Why does the State Department seem to often want to force a country to be unified as opposed to segmented.
We see this nearly everywhere.
There was terrible reluctance to allow Iraq to split into three countries. There is reluctance to let Afghanistan split into 5 countries. Currently we are opposed to seeing the Ukraine split into three countries or Syria into 6 countries.
Where does this reluctance come from?
We have a long history. Almost our entire 200+ years of existence, of forcing political subunits into forming a single country. We have strongly opposed most fragmentation. Whether it is French, Spanish or Canadian. The eighteenth century foreign policy was heavily focused on the unification of countries such as Germany and Italy.
On the otherhand we opposed the expansion of Russia into the USSR and we opposed the expansion of Japan into its Greater East Asian Sphere of Influence,
So what are we doing, what is our policy?
Our policy is to put together small units that would not be homogeneous into a larger nation. Homogeneity usually means 'tyrannical' to us. Large nation states that are diverse are inherently less able to be aggressive.

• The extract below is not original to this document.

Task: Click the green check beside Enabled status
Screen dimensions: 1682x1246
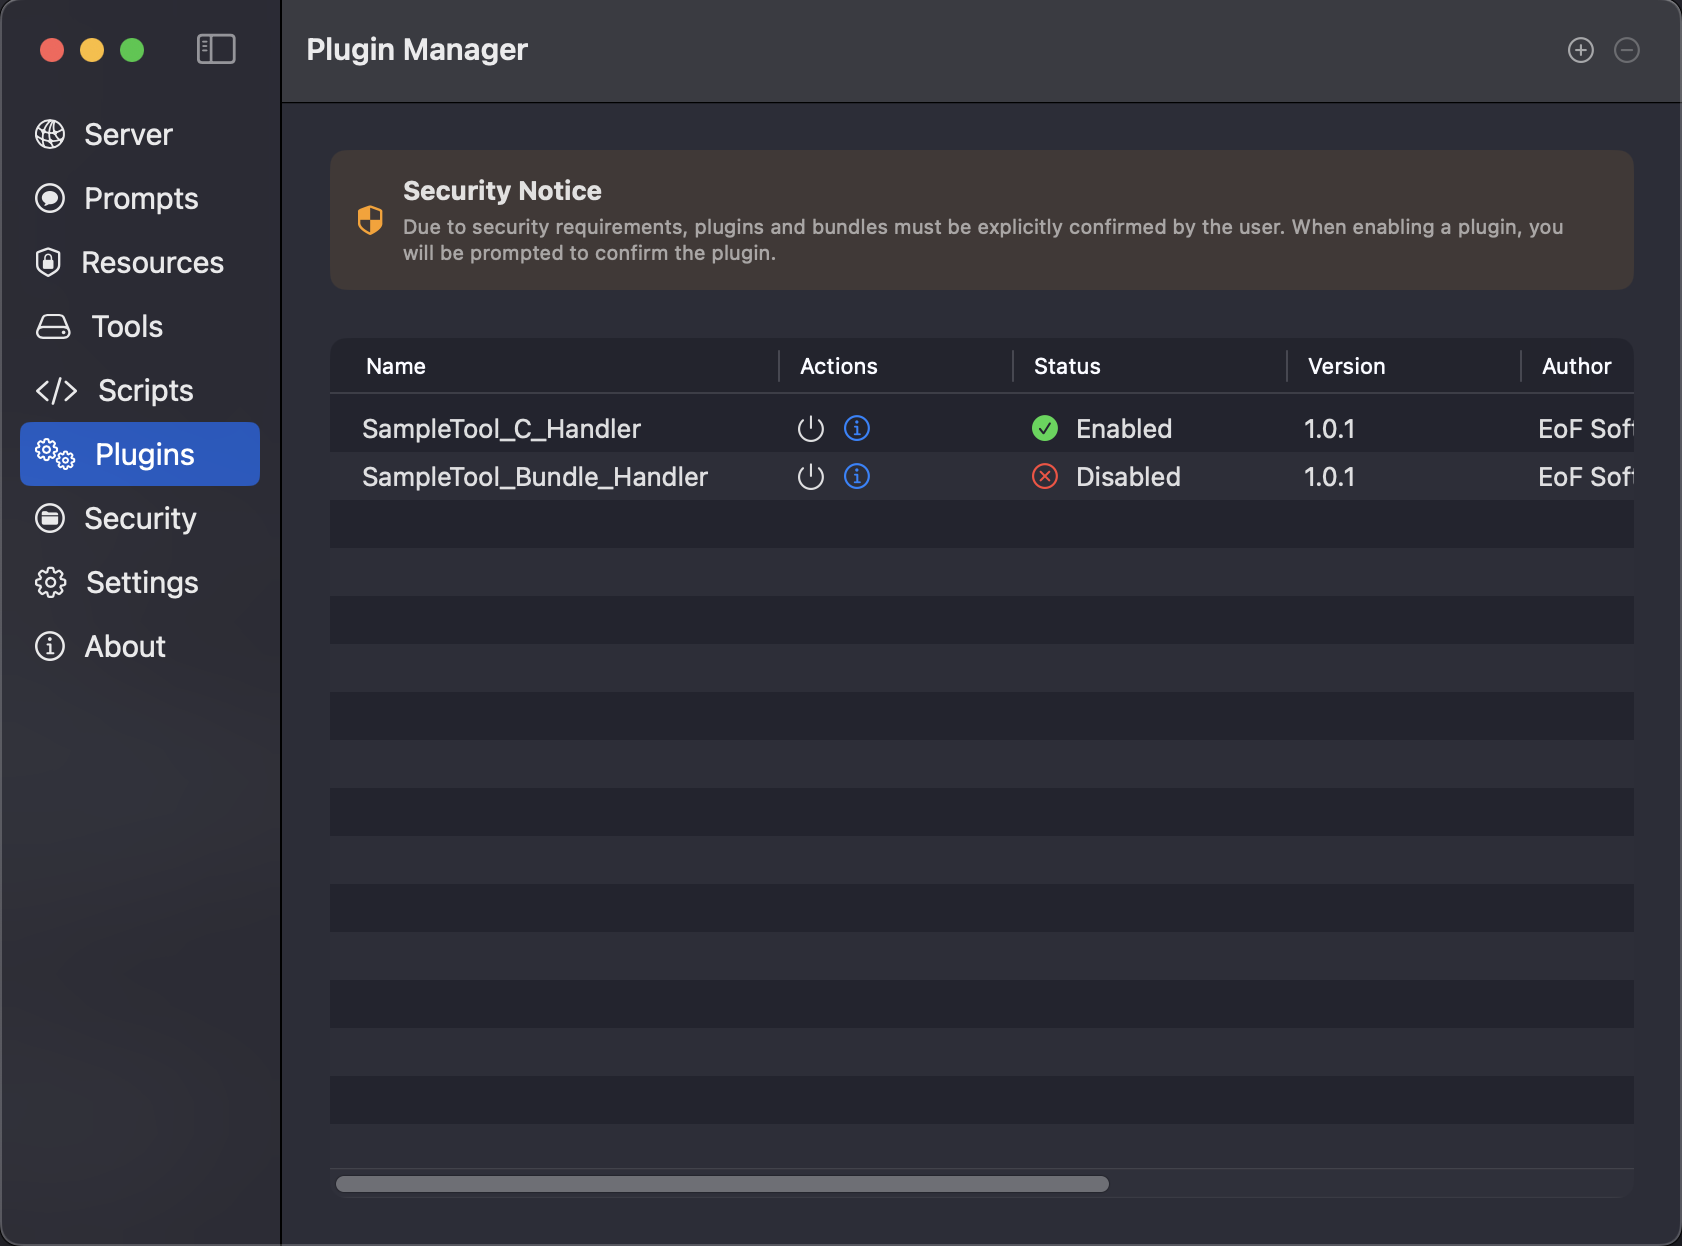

More complex, diverse, nations present less threat to their neighbors than homogeneous nations largely because they have to appease the multiple political forces within their geographic domain. Think Lebanon over the past few centuries.
In summary we encourage and support political subunits and ethnic groups to form larger nations or to remain as larger nations because we believe that larger diverse nations are simultaneously more stable, in international terms, because they are domestically much more complex and because complex nations are less likely to attack their neighbors.
We did not feel this way about the USSR for the Russians or the East Asians Sphere for the Japanese because they seem to be on an expansionist tear to rule the world rather than to create a complex domestic political entity. We tolerated the breakup of Yugoslavia and Czechoslovakia to provide a buffer against Russian expansion.